Пугачев поднял его, проговорил:

– Жалую тебя главным секретарем моей коллегии и еще богатым кармазинным кафтаном с золотым позументом. Верь мне, верь, Лексей, в великих чинах будешь, как сяду на престол. В путь мой престолодержавный, народу угодный, все таперь поверили. Взять Деколонга генерала. Шепнул я ему под Троицкой крепостью, он сразу же и повернул с сибиряками в Челябу, сидит теперь там смирно, не рыпается. А командующий князь Щербатов, письмо получив от меня за царской печатью, такожде без шуму в Оренбурхе сидит: я-де противу государя своего воевать-де не могу. Один немчин Михельсон Фан Фаныч супротивится. А и он долго ли, коротко ли, низринут будет... Какая да нибудь береза давно по Михельсонишке, по собаке, плачет. Ну и закачается! У меня все вороги закачаются! – взмахивая рукой, закончил Пугачев. – Весь свет закачается! Все раскачаю и оземь грохну... На! Вот кто я есть. – Он тяжко дышал, глаза его сверкали. Дубровский разинул рот, попятился от государя. Вдруг, оглядевшись по сторонам, Пугачев тихо сказал: – А ты, Лексей, нет-нет да ухом и приклоняйся, и вслушивайся, что вокруг бают... графья-то мои да атаманы... Они тоже в присмотре нуждаются... Мало ль их вьется возле. Языком треплют ладно, а что на душе – сами, поди, иной час не ведают. Ну, да я ведь крут. Я ведь в обиду не дамся...

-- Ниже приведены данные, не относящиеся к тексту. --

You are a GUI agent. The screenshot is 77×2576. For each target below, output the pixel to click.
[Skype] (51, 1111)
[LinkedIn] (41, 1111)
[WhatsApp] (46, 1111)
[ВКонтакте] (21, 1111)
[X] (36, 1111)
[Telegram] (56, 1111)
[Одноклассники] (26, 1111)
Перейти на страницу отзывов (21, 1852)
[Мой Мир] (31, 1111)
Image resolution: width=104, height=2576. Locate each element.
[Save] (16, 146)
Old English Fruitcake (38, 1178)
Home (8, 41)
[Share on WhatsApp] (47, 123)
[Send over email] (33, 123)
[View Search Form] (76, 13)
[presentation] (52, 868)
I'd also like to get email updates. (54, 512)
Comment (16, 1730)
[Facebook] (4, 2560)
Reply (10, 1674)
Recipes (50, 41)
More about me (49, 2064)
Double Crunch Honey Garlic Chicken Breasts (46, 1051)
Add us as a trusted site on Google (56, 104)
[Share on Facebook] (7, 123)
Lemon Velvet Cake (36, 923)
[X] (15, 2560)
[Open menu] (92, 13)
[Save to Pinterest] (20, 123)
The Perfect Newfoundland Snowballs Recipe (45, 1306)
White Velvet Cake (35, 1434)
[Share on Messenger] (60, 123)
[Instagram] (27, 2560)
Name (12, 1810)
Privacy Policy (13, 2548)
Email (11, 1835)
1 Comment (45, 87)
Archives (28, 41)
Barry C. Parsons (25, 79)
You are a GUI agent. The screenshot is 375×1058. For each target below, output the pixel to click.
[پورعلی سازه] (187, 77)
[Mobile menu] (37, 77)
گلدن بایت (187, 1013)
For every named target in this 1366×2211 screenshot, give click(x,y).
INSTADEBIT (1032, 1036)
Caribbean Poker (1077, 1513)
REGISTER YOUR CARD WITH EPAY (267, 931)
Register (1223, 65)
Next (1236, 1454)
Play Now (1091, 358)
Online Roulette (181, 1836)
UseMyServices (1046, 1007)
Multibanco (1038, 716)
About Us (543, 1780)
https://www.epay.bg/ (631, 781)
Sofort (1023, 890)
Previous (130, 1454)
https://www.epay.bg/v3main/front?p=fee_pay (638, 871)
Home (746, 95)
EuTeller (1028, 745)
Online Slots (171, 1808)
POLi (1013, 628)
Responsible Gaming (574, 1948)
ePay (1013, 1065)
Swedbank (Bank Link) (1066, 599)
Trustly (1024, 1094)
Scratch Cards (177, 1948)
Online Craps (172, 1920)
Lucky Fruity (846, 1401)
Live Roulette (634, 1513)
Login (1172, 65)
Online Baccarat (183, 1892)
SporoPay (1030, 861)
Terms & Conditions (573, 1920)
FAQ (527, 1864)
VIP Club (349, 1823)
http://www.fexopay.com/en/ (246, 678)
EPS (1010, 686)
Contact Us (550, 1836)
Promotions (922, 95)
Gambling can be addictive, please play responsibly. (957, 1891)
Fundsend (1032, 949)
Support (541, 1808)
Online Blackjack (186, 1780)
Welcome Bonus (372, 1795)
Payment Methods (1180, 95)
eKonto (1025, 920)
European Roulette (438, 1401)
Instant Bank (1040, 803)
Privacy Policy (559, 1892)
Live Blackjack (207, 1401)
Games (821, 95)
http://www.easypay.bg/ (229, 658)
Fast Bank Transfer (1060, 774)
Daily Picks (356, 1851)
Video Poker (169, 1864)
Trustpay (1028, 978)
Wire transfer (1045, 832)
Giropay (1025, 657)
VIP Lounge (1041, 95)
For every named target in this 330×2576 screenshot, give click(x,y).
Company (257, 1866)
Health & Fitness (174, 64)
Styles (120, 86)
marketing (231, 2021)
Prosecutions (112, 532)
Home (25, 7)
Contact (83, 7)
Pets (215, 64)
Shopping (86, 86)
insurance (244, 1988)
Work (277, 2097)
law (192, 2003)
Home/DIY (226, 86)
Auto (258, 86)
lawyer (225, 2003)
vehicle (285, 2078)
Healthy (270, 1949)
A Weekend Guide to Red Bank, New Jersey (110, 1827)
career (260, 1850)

Шли медленным шагом, обсуждали разные дела: как писать, кому направлять указы. Затем, отпустив Дубровского, Пугачев накинул на плечи кафтан, легким скоком подбежал к пасущейся на луговине незаседланной чьей-то лошади, поймал ее за гриву, мигом вспрыгнул на нее и помчался в поле, на ученье.

– Здорово, детушки! Помогай Бог работать!

– Здоров будь, бачка-осударь!.. Здравия желаем вашему величеству! – дружно неслось со всех сторон.

Пугачев подъехал к хмурому Чумакову.

– Вот что, Федя. Неча на меня губы дуть. Ежели обидел, не взыщи... Слышь-ка, сколь у нас пушек?

– Три, – сквозь зубы заговорил Чумаков. – Одна сбоку трещину дала, бросить доведется. Я людей на завод спосылал, обещали восемь пушек отлить.

– Где пушки?

– А эвот на пригорке.

Пересев с клячи на своего заседланного жеребца, Пугачев нахлобучил поданную шапку и подъехал к пушкарям.

– А ну, стрельцы-молодцы, как вы пушки заряжаете да наводите? Григорьев, ты, кажись, канониром себя считаешь. Эвот сосна на скале. С версту, а то с гаком будет. Ну-ка, наведи...

Расторопный, с рваными ноздрями, Григорьев Федор сказал: «Слушаюсь» – и стал поспешно налаживать орудие.

– Готово, батюшка.

Пугачев соскочил с коня, проверил прицел, сказал:

– В небо нацелил... Эх, ты! Больно скор... Ну-ка, Митрий, ты...

Наводил Митрий, наводил Андрей Петров и многие другие. И всякий раз Пугачев поправлял их, давал прицел сам.

Засыпали пороху, вложили ядро. Пугачев старательно нацелился по дереву на скале: «Прощай, матушка-сосна, только тебя и видели» – и велел запаливать фитиль. Пушка грохнула, сосна кувырнулась в реку, от верхушки скалы пыль-каменья полетели.

– Вот как надобно, пушкари! – подморгнул Емельян Иванович восхищенным артиллеристам и заломил шапку набекрень.